Не помню, чтобы он предложил коррективы к наметкам нашего плана. Но он заметно оживился, увидев в списке биологов имя Николая Ивановича Вавилова.

В научных и околонаучных кругах это имя было своего рода паролем. На сакраментальный вопрос: «С кем вы, мастера культуры?» – оно давало однозначный ответ. Великий растениевод и генетик был затравлен колхозным ученым Т. Д. Лысенко, арестован и погиб в заключении. Труды его были изъяты из библиотек, имя нигде не дозволялось упоминать. После смерти Сталина он был реабилитирован (потому и мог быть в нашем списке), но генетика оставалась буржуазной лженаукой, поганым менделизмом-вейсманизмом, служанкой ведомства Геббельса. Широкой публике имя Николая Вавилова было почти неизвестно – в отличие от его брата Сергея Вавилова, крупного физика, президента АН СССР.
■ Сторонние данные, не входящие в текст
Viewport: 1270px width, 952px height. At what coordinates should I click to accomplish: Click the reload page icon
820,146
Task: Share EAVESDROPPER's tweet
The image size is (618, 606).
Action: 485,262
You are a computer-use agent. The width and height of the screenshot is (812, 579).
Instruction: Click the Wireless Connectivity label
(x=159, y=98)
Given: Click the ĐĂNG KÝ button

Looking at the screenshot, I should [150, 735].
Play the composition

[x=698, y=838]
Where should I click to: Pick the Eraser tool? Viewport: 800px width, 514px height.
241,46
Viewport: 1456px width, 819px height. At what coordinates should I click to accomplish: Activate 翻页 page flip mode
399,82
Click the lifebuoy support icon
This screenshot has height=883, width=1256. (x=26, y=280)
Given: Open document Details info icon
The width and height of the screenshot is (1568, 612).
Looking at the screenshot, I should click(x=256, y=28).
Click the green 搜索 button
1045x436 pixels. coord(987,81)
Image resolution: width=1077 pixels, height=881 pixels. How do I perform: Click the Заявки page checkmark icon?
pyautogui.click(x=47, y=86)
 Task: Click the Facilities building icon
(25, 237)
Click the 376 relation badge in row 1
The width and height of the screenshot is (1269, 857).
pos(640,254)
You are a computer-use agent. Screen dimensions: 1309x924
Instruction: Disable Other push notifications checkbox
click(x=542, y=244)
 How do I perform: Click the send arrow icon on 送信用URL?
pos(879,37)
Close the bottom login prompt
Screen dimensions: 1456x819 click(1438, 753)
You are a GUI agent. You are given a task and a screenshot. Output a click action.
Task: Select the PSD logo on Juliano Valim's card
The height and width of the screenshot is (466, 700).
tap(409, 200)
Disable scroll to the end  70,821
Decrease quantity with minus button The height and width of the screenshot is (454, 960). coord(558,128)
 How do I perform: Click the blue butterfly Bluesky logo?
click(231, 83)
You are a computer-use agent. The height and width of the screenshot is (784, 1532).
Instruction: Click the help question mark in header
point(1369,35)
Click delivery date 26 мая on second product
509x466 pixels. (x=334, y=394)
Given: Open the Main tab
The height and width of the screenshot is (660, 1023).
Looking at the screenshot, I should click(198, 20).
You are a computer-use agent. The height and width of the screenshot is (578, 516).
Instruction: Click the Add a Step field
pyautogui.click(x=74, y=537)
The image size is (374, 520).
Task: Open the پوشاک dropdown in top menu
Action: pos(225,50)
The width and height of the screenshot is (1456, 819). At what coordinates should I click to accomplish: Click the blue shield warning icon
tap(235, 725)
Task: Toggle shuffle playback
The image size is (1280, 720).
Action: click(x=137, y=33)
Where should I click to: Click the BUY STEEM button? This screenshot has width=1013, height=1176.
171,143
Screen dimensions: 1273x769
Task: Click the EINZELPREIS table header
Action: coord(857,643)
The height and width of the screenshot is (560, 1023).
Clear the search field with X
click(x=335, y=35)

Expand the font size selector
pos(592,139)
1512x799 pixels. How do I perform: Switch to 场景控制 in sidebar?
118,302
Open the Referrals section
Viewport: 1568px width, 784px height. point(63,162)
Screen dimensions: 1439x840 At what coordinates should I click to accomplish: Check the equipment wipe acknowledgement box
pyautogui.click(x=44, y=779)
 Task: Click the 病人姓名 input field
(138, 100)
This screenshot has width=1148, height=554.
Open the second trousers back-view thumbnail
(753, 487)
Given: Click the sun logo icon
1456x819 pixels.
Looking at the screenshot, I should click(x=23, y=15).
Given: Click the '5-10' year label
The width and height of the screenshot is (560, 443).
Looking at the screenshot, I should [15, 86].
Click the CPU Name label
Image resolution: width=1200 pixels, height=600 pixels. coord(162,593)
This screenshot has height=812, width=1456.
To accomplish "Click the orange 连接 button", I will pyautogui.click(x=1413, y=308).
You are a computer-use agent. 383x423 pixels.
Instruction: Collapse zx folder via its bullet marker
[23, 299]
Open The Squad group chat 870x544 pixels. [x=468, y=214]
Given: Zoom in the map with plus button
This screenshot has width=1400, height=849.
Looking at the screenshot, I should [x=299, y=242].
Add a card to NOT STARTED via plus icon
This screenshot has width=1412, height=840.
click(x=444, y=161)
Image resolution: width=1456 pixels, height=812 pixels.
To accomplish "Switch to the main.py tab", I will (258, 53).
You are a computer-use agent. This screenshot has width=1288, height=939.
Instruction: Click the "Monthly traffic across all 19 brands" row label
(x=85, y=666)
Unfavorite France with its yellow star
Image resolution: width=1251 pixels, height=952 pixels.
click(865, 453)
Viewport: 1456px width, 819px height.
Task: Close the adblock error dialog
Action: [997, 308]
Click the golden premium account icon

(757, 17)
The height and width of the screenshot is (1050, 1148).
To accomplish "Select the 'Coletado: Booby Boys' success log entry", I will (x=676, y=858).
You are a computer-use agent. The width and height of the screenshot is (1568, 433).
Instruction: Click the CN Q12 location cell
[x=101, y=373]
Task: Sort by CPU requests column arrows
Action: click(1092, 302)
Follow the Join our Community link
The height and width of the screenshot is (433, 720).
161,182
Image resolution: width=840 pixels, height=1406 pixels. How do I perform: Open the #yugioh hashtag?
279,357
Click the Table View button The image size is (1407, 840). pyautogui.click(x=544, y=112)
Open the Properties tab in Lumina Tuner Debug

Микулинский сказал, что книгу о Николае Ивановиче Вавилове надо издать в первую очередь, и подчеркнул, что это очень важно. О том, что вскоре я сам приступлю к книге о Вавилове, я не подозревал и ответил, что найти автора для этой темы не просто: большинство писателей, писавших о биологах и селекционерах, пели осанну Лысенко, привлекать их для написания книги о Вавилове было бы кощунством. При этих моих словах Микулинский как-то сник; мне стало ясно, что я сболтнул лишнее: ведь Лысенко был еще в полной силе. После паузы, глядя куда-то в сторону, Микулинский совсем другим тоном сказал:

– Это не так просто, у академика Лысенко есть заслуги…

Я понял, что имею дело с очень осторожным дипломатом.

После падения Хрущева (октябрь 1964-го) Лысенко перестал быть неприкасаемым, и в считанные недели от всего «мичуринского» учения, лидером которого считался Лысенко, не осталось мокрого места. Микулинскому уже не надо было дипломатничать. Но вкрадчивая осторожность проявлялась во всем его облике.

27 декабря 1968 года был подписан «в свет» сигнал моей сильно урезанной из-за цензуры книги о Вавилове. Я запомнил дату, потому что это был день рождения моей мамы. По производственным условиям стотысячный тираж книги был уже отпечатан. Пользуясь тем, что я в издательстве свой, я спустился в типографию и выпросил экземпляр, чтобы показать его дома, не подозревая, каким драгоценным он вдруг окажется.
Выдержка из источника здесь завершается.